This career has a regular habit of kicking you between the legs just when you think you have it cracked. Three months ago a UK film director flew across to see me in Spain clutching a copy of my very first book ‘The Jack of Hearts’. She announced there and then she wanted to make a film of the book and would I be interested in writing the screenplay? I jumped at the chance. The Jack of Hearts was badly written but the plot was good and I welcomed the chance to revisit the manuscript and correct the many mistakes in there.

I more or less ran home and wrote the first few scenes that evening. Presenting the work to her the following day she remarked how professional it looked as if I’ve been writing screenplays all my life.

I hadn’t. This was my first one I confessed, feeling more than a little pleased with myself. She gave me a month to write the screenplay stating she wanted to commence filming in the spring of 2013. I put everything else on hold and worked 12 and 13 hour days to get the 200 scene/ 30,000 word document completed before sending it off to her at the end of April. Two weeks ago she announced she was putting the project on ice, her reason being she needed to chill out a little as her health wasn’t what it should be. She apologized profusely and said she would look at it again in a year or two. I told her not to worry and tried hard to smile during our short conversation.

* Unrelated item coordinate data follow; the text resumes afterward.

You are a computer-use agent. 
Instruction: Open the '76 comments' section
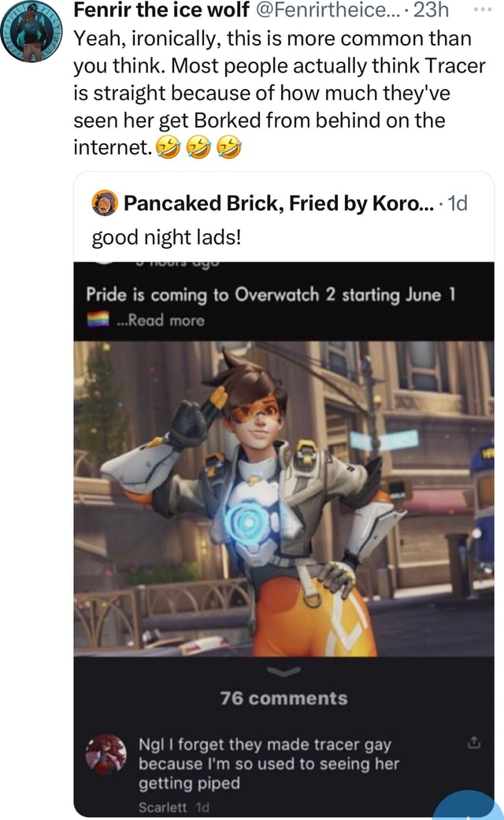point(284,698)
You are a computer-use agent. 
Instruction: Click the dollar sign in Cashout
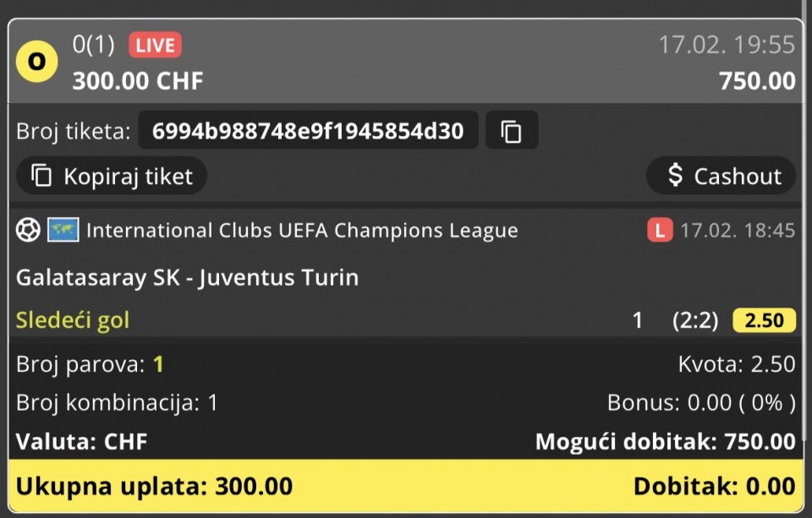pos(675,176)
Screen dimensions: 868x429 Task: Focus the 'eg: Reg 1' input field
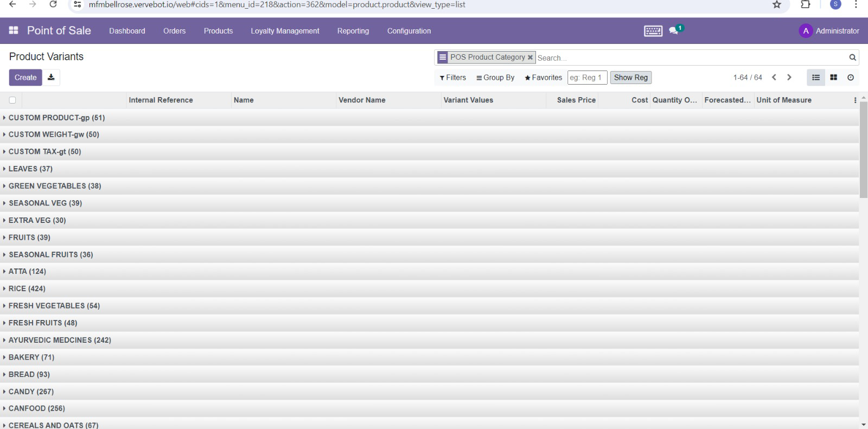(x=587, y=78)
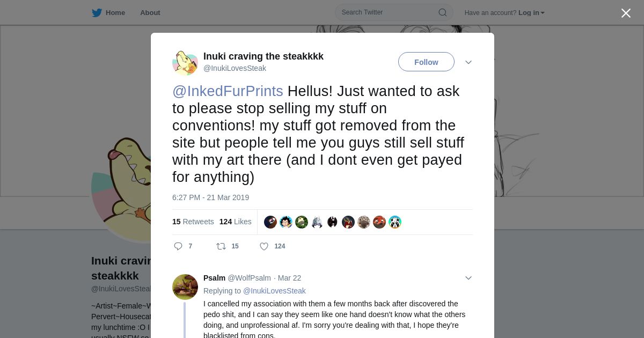
Task: View the 124 Likes list
Action: [235, 222]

I’ve been writing professionally now for over 6 years but it was only last year that I managed to feed my family and put a roof over their heads without relying on income from other sources and help from family and friends. I have just finished another ghostwritten book for an actress who should have no problem getting it published and already I am discussing my next commission at the end of the month. I am surviving but that is all. We at the coal face of the industry know the harsh reality of being a writer. The average man in the street does not experience the rejection from agents and publishers and the frustration of trying to make it as a writer. They don’t see the long hours we put in trying to promote our work, updating websites and blogging. Our waking thoughts and our personal take on life is displayed on Facebook and Twitter on an almost hourly basis. At times it feels intrusive and yet we know we must maintain that presence or we might as well give up.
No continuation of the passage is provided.